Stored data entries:
###

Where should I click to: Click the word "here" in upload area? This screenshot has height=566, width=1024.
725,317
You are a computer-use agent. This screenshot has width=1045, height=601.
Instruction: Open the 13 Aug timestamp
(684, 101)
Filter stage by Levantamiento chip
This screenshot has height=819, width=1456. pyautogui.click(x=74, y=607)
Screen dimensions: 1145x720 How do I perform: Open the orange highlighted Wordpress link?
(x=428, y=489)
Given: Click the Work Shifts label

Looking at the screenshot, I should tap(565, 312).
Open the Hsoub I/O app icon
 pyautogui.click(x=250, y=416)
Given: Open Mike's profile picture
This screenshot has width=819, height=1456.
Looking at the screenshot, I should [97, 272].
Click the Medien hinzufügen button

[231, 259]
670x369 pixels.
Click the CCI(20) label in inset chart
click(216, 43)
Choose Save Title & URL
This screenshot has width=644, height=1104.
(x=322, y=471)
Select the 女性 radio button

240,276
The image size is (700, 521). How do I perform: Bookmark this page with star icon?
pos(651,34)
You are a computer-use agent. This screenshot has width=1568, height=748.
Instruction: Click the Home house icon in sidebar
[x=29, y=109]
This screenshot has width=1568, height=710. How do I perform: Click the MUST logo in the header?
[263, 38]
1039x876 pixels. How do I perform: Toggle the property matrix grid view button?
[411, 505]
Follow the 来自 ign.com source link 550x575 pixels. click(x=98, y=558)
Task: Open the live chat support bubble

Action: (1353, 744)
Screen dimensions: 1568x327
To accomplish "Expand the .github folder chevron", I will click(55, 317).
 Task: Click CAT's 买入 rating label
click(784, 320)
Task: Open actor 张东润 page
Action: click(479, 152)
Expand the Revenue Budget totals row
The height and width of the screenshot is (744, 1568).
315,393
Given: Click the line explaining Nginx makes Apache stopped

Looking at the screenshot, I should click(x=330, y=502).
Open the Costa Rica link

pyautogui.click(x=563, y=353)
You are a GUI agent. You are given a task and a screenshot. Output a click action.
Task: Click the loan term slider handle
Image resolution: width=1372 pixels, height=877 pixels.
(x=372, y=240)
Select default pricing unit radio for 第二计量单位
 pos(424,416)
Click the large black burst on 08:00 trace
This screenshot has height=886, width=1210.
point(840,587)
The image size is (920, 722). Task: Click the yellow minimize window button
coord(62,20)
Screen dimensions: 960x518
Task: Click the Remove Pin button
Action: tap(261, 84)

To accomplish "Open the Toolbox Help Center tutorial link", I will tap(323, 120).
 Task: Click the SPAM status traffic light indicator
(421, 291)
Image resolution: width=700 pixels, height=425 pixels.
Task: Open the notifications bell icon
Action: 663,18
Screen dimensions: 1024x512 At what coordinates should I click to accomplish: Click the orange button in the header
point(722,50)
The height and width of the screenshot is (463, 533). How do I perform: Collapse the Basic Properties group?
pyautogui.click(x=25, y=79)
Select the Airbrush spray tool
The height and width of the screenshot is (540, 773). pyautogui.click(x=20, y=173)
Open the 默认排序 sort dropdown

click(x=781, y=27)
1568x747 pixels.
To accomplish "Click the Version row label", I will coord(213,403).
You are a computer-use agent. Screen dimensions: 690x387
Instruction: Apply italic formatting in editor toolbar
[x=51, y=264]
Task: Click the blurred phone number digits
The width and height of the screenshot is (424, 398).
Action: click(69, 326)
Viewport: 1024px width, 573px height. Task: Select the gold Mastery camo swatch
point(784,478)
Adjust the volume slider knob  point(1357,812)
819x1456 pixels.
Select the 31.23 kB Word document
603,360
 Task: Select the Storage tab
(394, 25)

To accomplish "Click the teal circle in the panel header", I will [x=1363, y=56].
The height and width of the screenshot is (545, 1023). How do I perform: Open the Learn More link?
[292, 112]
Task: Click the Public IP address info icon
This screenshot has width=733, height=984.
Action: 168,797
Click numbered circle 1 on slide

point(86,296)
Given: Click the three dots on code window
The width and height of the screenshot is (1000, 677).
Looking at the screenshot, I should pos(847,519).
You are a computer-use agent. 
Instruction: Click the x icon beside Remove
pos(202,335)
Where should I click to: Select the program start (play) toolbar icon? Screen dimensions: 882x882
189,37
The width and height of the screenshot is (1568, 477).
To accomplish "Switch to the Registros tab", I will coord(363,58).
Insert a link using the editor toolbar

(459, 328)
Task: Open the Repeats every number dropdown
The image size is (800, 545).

###

* _INSTRUCTIONS FOR THE TASK_: Your reply should consist of the records, copied exactly.

* _YOUR RESPONSE_:
Where should I click to: Click the word "here" in upload area? This screenshot has height=566, width=1024.
725,317
You are a computer-use agent. This screenshot has width=1045, height=601.
Instruction: Open the 13 Aug timestamp
(684, 101)
Filter stage by Levantamiento chip
This screenshot has height=819, width=1456. pyautogui.click(x=74, y=607)
Screen dimensions: 1145x720 How do I perform: Open the orange highlighted Wordpress link?
(x=428, y=489)
Given: Click the Work Shifts label

Looking at the screenshot, I should tap(565, 312).
Open the Hsoub I/O app icon
 pyautogui.click(x=250, y=416)
Given: Open Mike's profile picture
This screenshot has width=819, height=1456.
Looking at the screenshot, I should [97, 272].
Click the Medien hinzufügen button

[231, 259]
670x369 pixels.
Click the CCI(20) label in inset chart
click(216, 43)
Choose Save Title & URL
This screenshot has width=644, height=1104.
(x=322, y=471)
Select the 女性 radio button

240,276
The image size is (700, 521). How do I perform: Bookmark this page with star icon?
pos(651,34)
You are a computer-use agent. This screenshot has width=1568, height=748.
Instruction: Click the Home house icon in sidebar
[x=29, y=109]
This screenshot has width=1568, height=710. How do I perform: Click the MUST logo in the header?
[263, 38]
1039x876 pixels. How do I perform: Toggle the property matrix grid view button?
[411, 505]
Follow the 来自 ign.com source link 550x575 pixels. click(x=98, y=558)
Task: Open the live chat support bubble

Action: (1353, 744)
Screen dimensions: 1568x327
To accomplish "Expand the .github folder chevron", I will click(55, 317).
 Task: Click CAT's 买入 rating label
click(784, 320)
Task: Open actor 张东润 page
Action: click(479, 152)
Expand the Revenue Budget totals row
The height and width of the screenshot is (744, 1568).
315,393
Given: Click the line explaining Nginx makes Apache stopped

Looking at the screenshot, I should click(x=330, y=502).
Open the Costa Rica link

pyautogui.click(x=563, y=353)
You are a GUI agent. You are given a task and a screenshot. Output a click action.
Task: Click the loan term slider handle
Image resolution: width=1372 pixels, height=877 pixels.
(x=372, y=240)
Select default pricing unit radio for 第二计量单位
 pos(424,416)
Click the large black burst on 08:00 trace
This screenshot has height=886, width=1210.
point(840,587)
The image size is (920, 722). Task: Click the yellow minimize window button
coord(62,20)
Screen dimensions: 960x518
Task: Click the Remove Pin button
Action: tap(261, 84)

To accomplish "Open the Toolbox Help Center tutorial link", I will tap(323, 120).
 Task: Click the SPAM status traffic light indicator
(421, 291)
Image resolution: width=700 pixels, height=425 pixels.
Task: Open the notifications bell icon
Action: 663,18
Screen dimensions: 1024x512 At what coordinates should I click to accomplish: Click the orange button in the header
point(722,50)
The height and width of the screenshot is (463, 533). How do I perform: Collapse the Basic Properties group?
pyautogui.click(x=25, y=79)
Select the Airbrush spray tool
The height and width of the screenshot is (540, 773). pyautogui.click(x=20, y=173)
Open the 默认排序 sort dropdown

click(x=781, y=27)
1568x747 pixels.
To accomplish "Click the Version row label", I will coord(213,403).
You are a computer-use agent. Screen dimensions: 690x387
Instruction: Apply italic formatting in editor toolbar
[x=51, y=264]
Task: Click the blurred phone number digits
The width and height of the screenshot is (424, 398).
Action: click(69, 326)
Viewport: 1024px width, 573px height. Task: Select the gold Mastery camo swatch
point(784,478)
Adjust the volume slider knob  point(1357,812)
819x1456 pixels.
Select the 31.23 kB Word document
603,360
 Task: Select the Storage tab
(394, 25)

To accomplish "Click the teal circle in the panel header", I will [x=1363, y=56].
The height and width of the screenshot is (545, 1023). How do I perform: Open the Learn More link?
[292, 112]
Task: Click the Public IP address info icon
This screenshot has width=733, height=984.
Action: 168,797
Click numbered circle 1 on slide

point(86,296)
Given: Click the three dots on code window
The width and height of the screenshot is (1000, 677).
Looking at the screenshot, I should pos(847,519).
You are a computer-use agent. 
Instruction: Click the x icon beside Remove
pos(202,335)
Where should I click to: Select the program start (play) toolbar icon? Screen dimensions: 882x882
189,37
The width and height of the screenshot is (1568, 477).
To accomplish "Switch to the Registros tab", I will coord(363,58).
Insert a link using the editor toolbar

(459, 328)
Task: Open the Repeats every number dropdown
The image size is (800, 545).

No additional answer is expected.